--- Try it ---
In your copy, leave out the pictures; write out all the data exactly.

Extracted information Start Marker

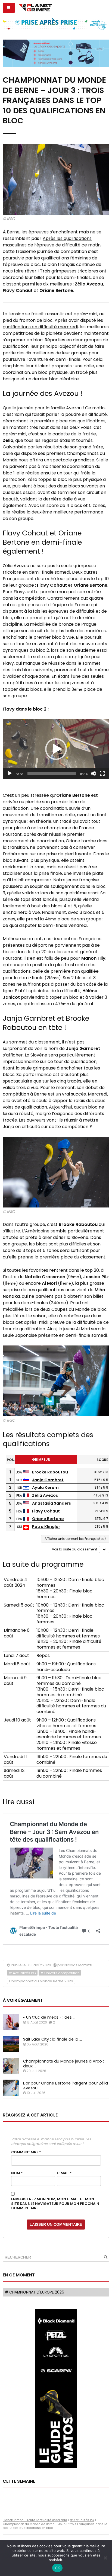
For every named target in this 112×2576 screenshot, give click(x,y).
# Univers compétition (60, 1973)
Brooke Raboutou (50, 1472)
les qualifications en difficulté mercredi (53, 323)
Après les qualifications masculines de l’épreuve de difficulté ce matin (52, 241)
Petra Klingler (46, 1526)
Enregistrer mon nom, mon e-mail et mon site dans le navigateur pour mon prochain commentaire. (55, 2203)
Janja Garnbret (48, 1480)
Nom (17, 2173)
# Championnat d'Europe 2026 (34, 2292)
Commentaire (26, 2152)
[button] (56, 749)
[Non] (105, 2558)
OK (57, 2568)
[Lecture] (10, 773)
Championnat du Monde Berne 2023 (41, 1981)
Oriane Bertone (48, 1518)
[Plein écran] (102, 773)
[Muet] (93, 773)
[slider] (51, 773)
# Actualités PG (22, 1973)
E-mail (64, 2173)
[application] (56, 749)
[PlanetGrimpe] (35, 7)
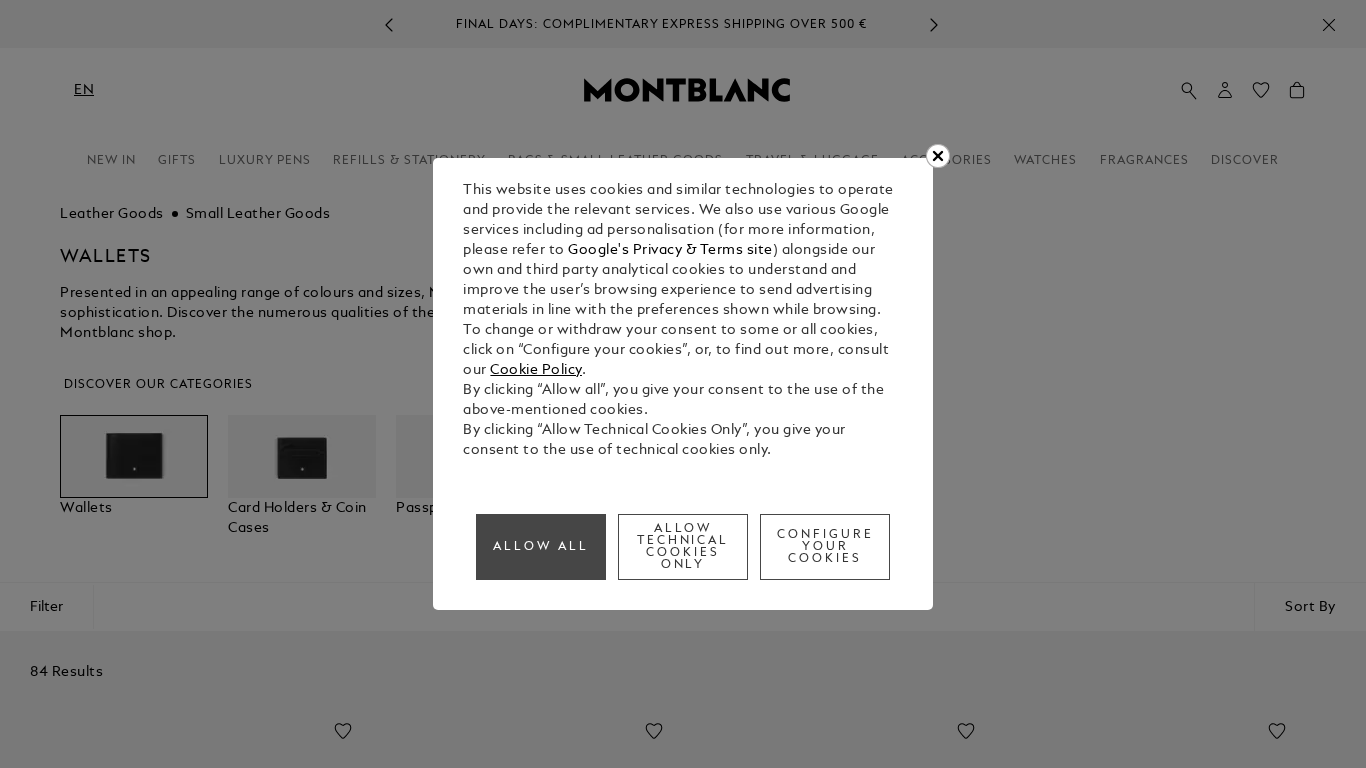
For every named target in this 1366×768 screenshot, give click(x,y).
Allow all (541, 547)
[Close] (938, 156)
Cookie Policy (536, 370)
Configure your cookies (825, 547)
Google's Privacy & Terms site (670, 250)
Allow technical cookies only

Extracted information End Marker

--- Task result ---
For every named target in this 112×2576 screenshot, give click(x,y).
# Univers compétition (60, 1973)
Brooke Raboutou (50, 1472)
les qualifications en difficulté mercredi (53, 323)
Après les qualifications masculines de l’épreuve de difficulté ce matin (52, 241)
Petra Klingler (46, 1526)
Enregistrer mon nom, mon e-mail et mon site dans le navigateur pour mon prochain commentaire. (55, 2203)
Janja Garnbret (48, 1480)
Nom (17, 2173)
# Championnat d'Europe 2026 (34, 2292)
Commentaire (26, 2152)
[button] (56, 749)
[Non] (105, 2558)
OK (57, 2568)
[Lecture] (10, 773)
Championnat du Monde Berne 2023 (41, 1981)
Oriane Bertone (48, 1518)
[Plein écran] (102, 773)
[Muet] (93, 773)
[slider] (51, 773)
# Actualités PG (22, 1973)
E-mail (64, 2173)
[application] (56, 749)
[PlanetGrimpe] (35, 7)
For every named target in this 1366×768 screenshot, give click(x,y).
Allow all (541, 547)
[Close] (938, 156)
Cookie Policy (536, 370)
Configure your cookies (825, 547)
Google's Privacy & Terms site (670, 250)
Allow technical cookies only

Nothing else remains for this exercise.